Bruno Levilly, responsable du secteur ITS (Intelligent Transport System), trafic et régulation, explique : “La difficulté c’est de trouver l’équilibre. La navette doit aller assez vite que pour être plus rapide qu’un piéton, et en même temps pas trop vite pour des questions de sécurité routière.”

Un accident à Tokyo

C’est vrai que des accidents sont encore vite arrivés. Il y a quelques jours, une navette autonome du constructeur Toyota a heurté un athlète dans le village olympique de Tokyo. Toyota a suspendu son service et son président a déclaré : “Cela montre qu’il n’est pas encore réaliste de faire circuler des véhicules autonomes sur des routes normales.

Cela nous amène à une autre difficulté pour le secteur, que souligne Bart Jourquin, professeur en Transport et logisitique à l’UCLouvain : le manque de législation en la matière. “L’absence de cadre législatif est un frein, affirme-t-il. En cas d’accident : qui est responsable ? Le problème n’est pas résolu pour le moment.

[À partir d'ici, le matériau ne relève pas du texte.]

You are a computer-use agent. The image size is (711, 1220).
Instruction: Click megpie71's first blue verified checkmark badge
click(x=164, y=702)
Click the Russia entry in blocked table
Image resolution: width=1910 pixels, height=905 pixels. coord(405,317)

En France, bientôt des navettes sans opérateurs à bord

En France, la législation va changer. A partir de 2022, des navettes autonomes pourront circuler sans opérateurs à bord (ils contrôleront à distance) et ce sera celui qui aura lancé le projet, l’expérience, qui sera tenu responsable en cas de problème.

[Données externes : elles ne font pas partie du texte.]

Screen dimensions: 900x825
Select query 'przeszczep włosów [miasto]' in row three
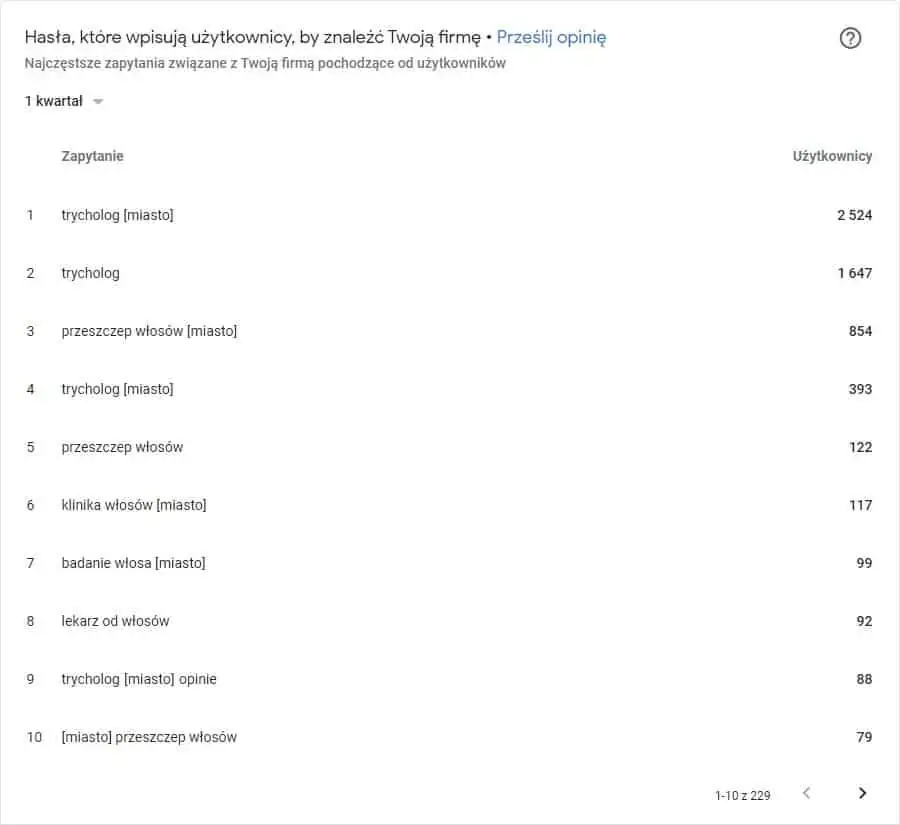pos(149,331)
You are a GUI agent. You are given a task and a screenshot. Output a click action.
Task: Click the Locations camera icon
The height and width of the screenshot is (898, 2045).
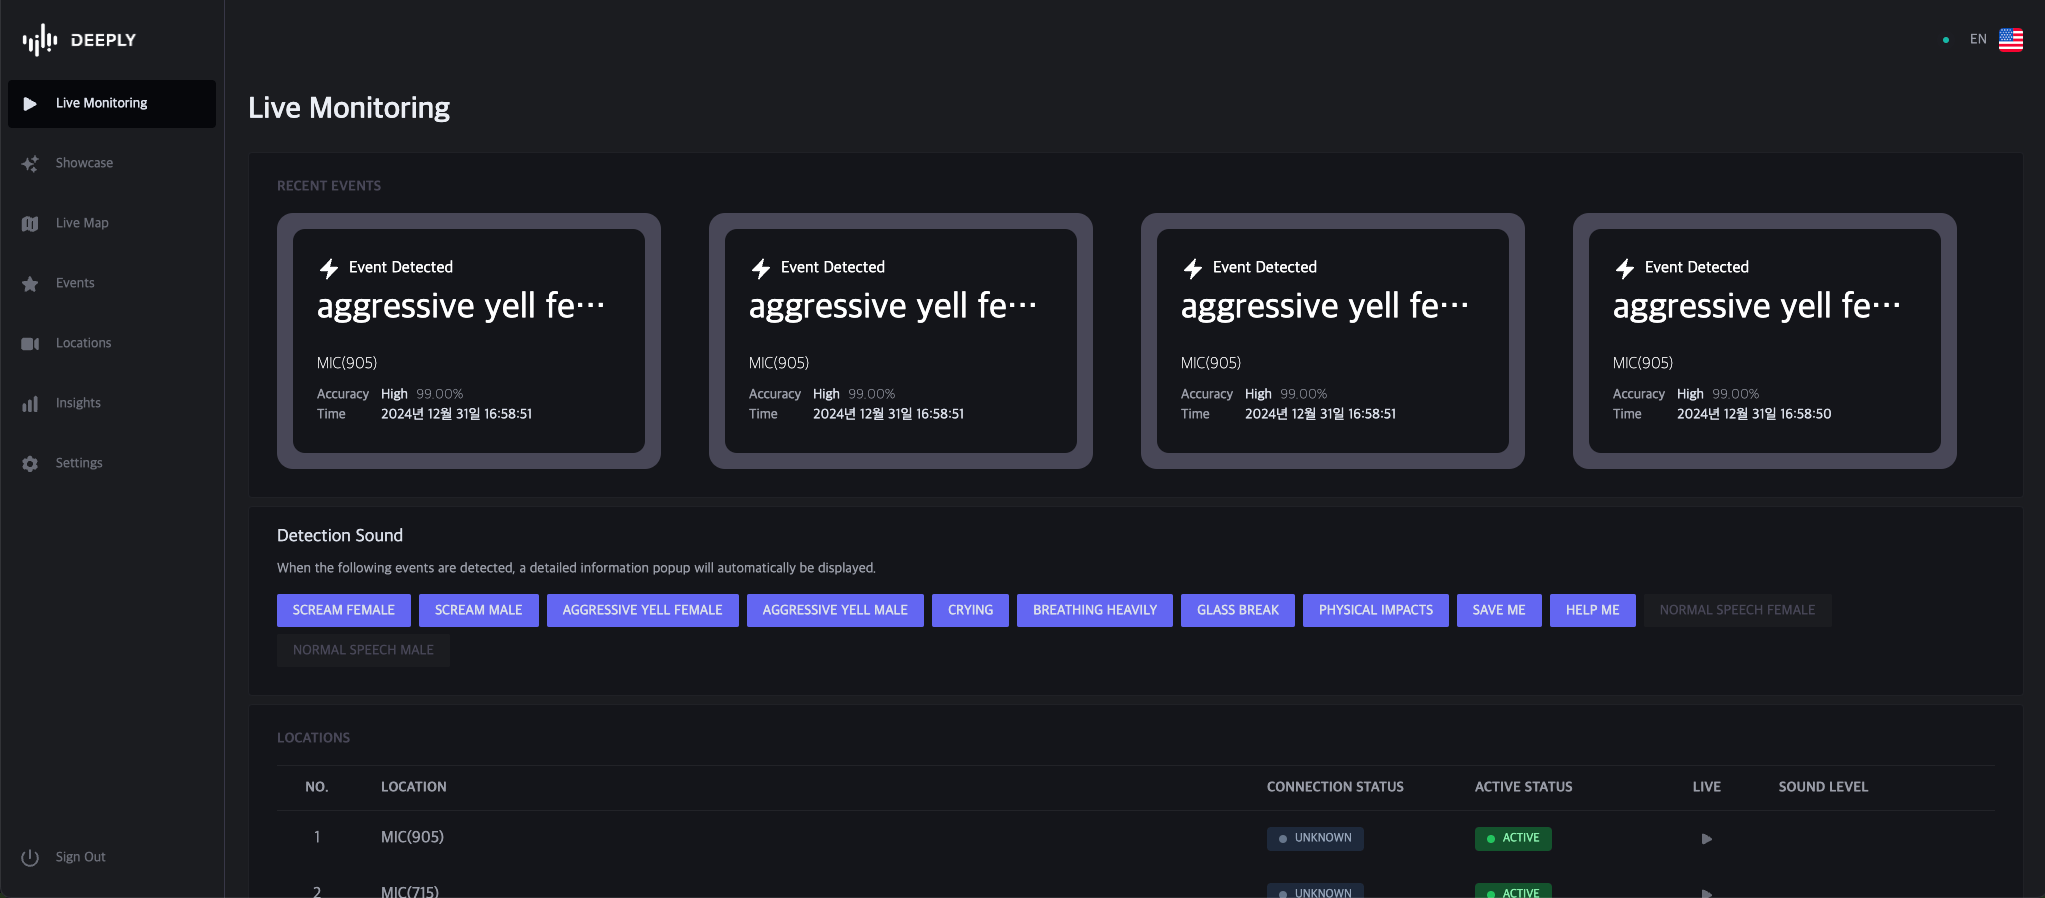[x=30, y=344]
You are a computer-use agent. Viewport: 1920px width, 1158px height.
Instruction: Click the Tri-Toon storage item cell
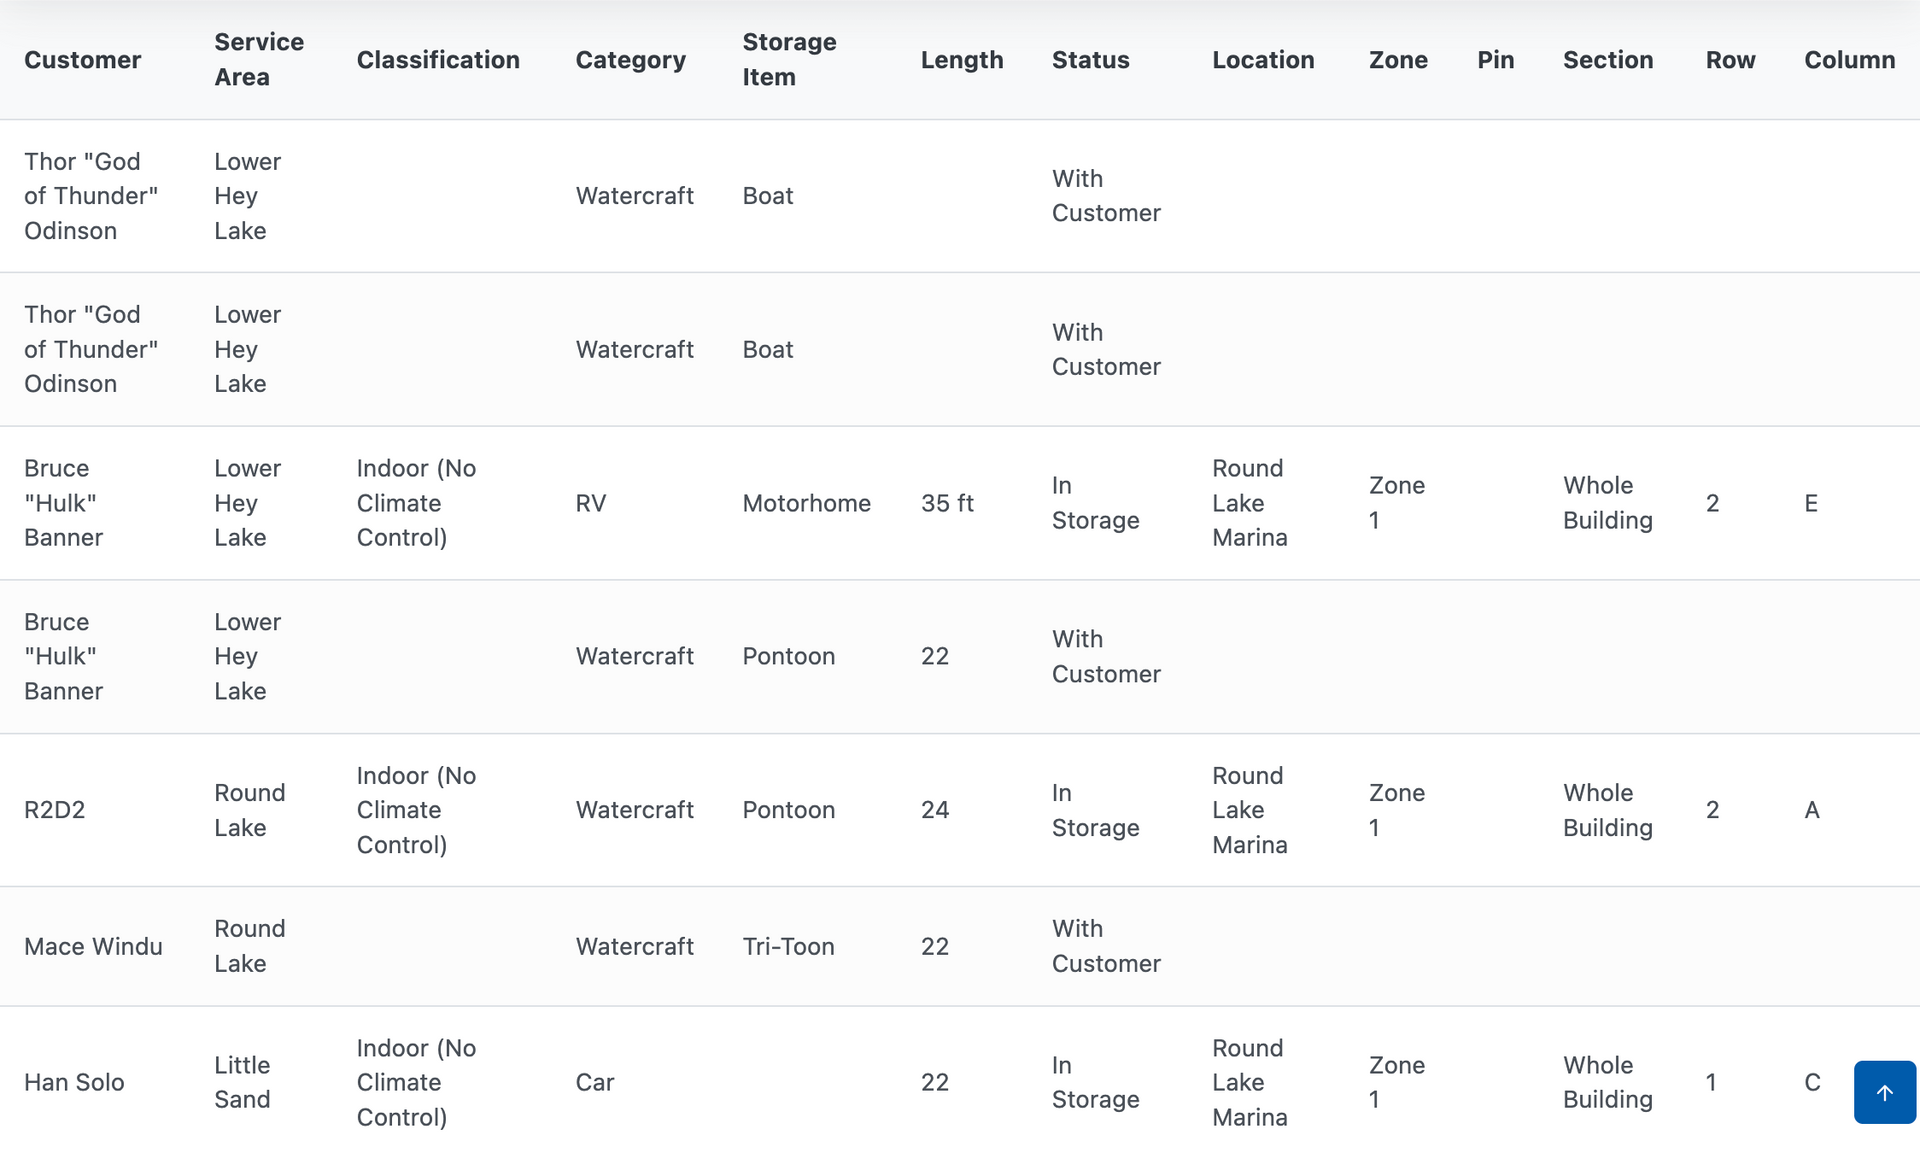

Cela ne pose pas de problème au niveau technique, mais cela pourrait faire paniquer les passagers qui devraient communiquer à distance” remarque Xavier Tackoen, administrateur délégué du bureau d’études indépendant Espaces-Mobilités. Or, selon Bart Jourquin, professeur à l’UCLouvain, la question de l’acceptabilité sociale est centrale : les gens doivent avoir confiance pour monter dans un véhicule autonome, et ce n’est pas encore le cas pour tout le monde.

Pas de chauffeur, moins de coûts

Les obstacles technologiques, législatifs, sociaux sont donc bien réels mais tous nos interlocuteurs sur les avantages des navettes autonomes. Elles permettraient de réduire les coûts : 70% des coûts d’exploitation des transports publics sont liés au personnel.

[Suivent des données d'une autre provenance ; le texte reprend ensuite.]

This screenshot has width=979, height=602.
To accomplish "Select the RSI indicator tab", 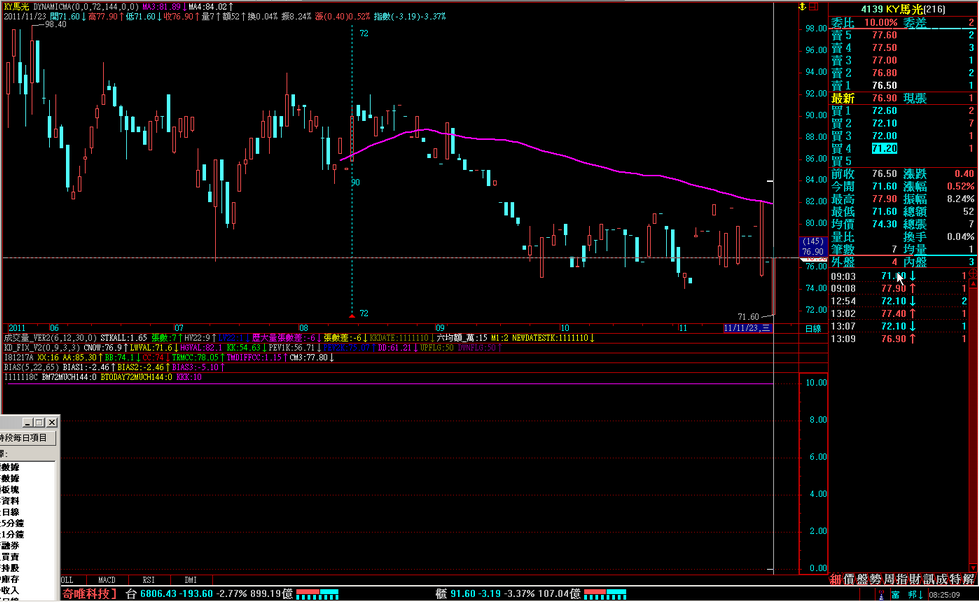I will point(148,579).
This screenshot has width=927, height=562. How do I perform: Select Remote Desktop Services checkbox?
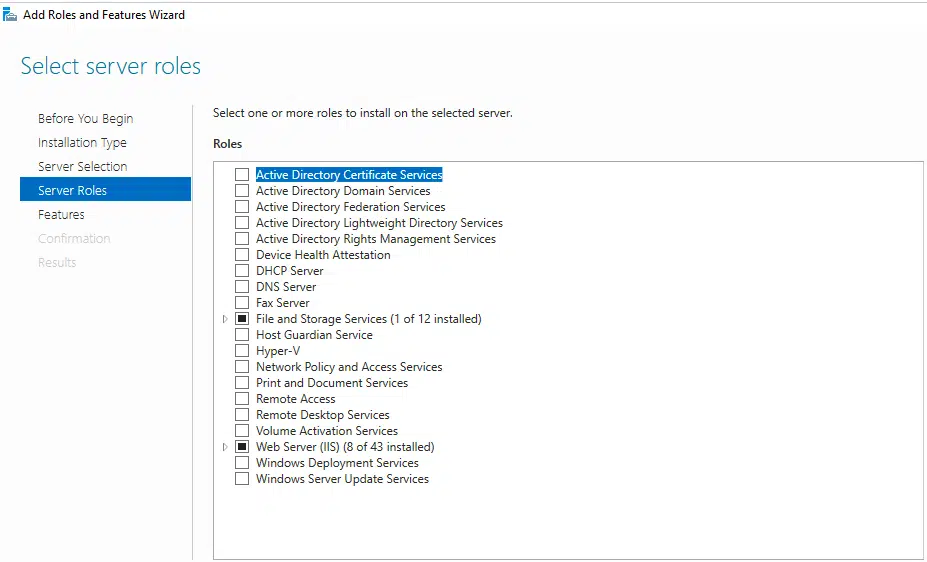pyautogui.click(x=242, y=415)
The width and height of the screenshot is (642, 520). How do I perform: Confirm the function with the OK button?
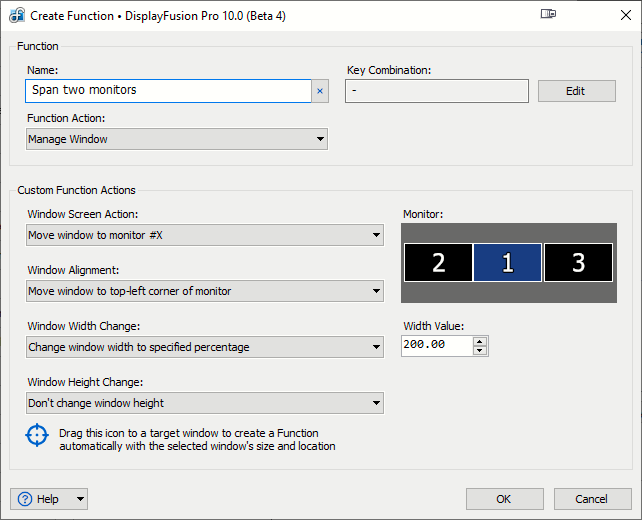click(x=504, y=499)
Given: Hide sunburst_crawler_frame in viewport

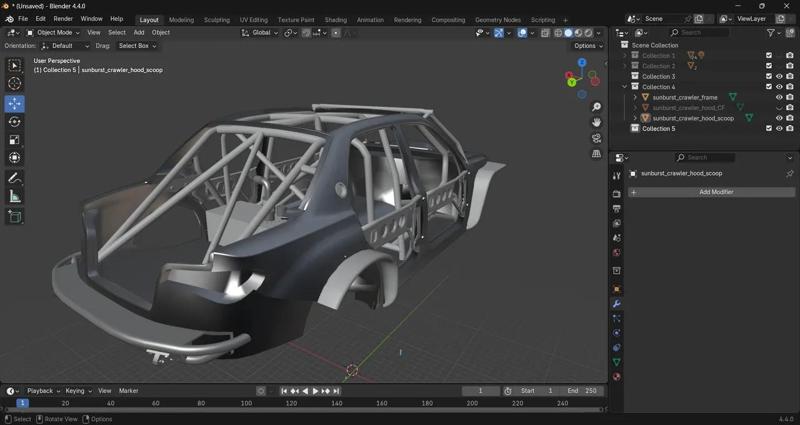Looking at the screenshot, I should tap(779, 98).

L’idée n’est pas de faire des économies mais de faire plus avec le même budget”, précise Xavier Tackoen. Lancer des lignes dans des zones un peu moins denses, qui permettent de faire le lien avec une gare par exemple. “Par ailleurs, en Flandre ou à Singapour, on a déjà du mal à recruter des chauffeurs. Donc, selon moi, ça ne va pas supprimer des emplois.

Etendre les horaires

L’idée serait aussi de pouvoir étendre les horaires des transports collectifs, et de pouvoir offrir un service à la demande, sans avoir de chauffeur qui attend. Enfin, “c’est aussi intéressant dans des zones spécifiques, comme des aéroports, ou des sites industriels”, complète Bruno Levilly, du Cerema.

Gagner la course contre les voitures autonomes

Selon Xavier Tackoen, il y a aussi un autre enjeu, de taille : “Les navettes autonomes doivent absolument progresser, il ne faut pas qu’elles se fassent doubler par les voitures autonomes. Pour le moment, celles-ci progressent plus vite, or, si elles gagnent la course, ce serait catastrophique. Il est fondamental qu’on ne soit pas seul à bord des véhicules autonomes.

Pourquoi ? Parce que les voitures autonomes risquent bien d’augmenter le nombre de km parcourus. “La voiture viendra vous chercher à vide, elle fera donc des ‘kilomètres morts’, et par ailleurs, les 30 pourcents de la population qui n’ont pas la capacité de conduire aujourd’hui, comme les enfants, pourront se servir des voitures autonomes. Le nombre de kilomètres va donc exploser !” 

Pour Xavier Tackoen, comme pour Bruno Levilly, il faut donc absolument sensibiliser les pouvoirs politiques à ces questions, et continuer les expériences, même si elles ne sont pas encore assez fructueuses.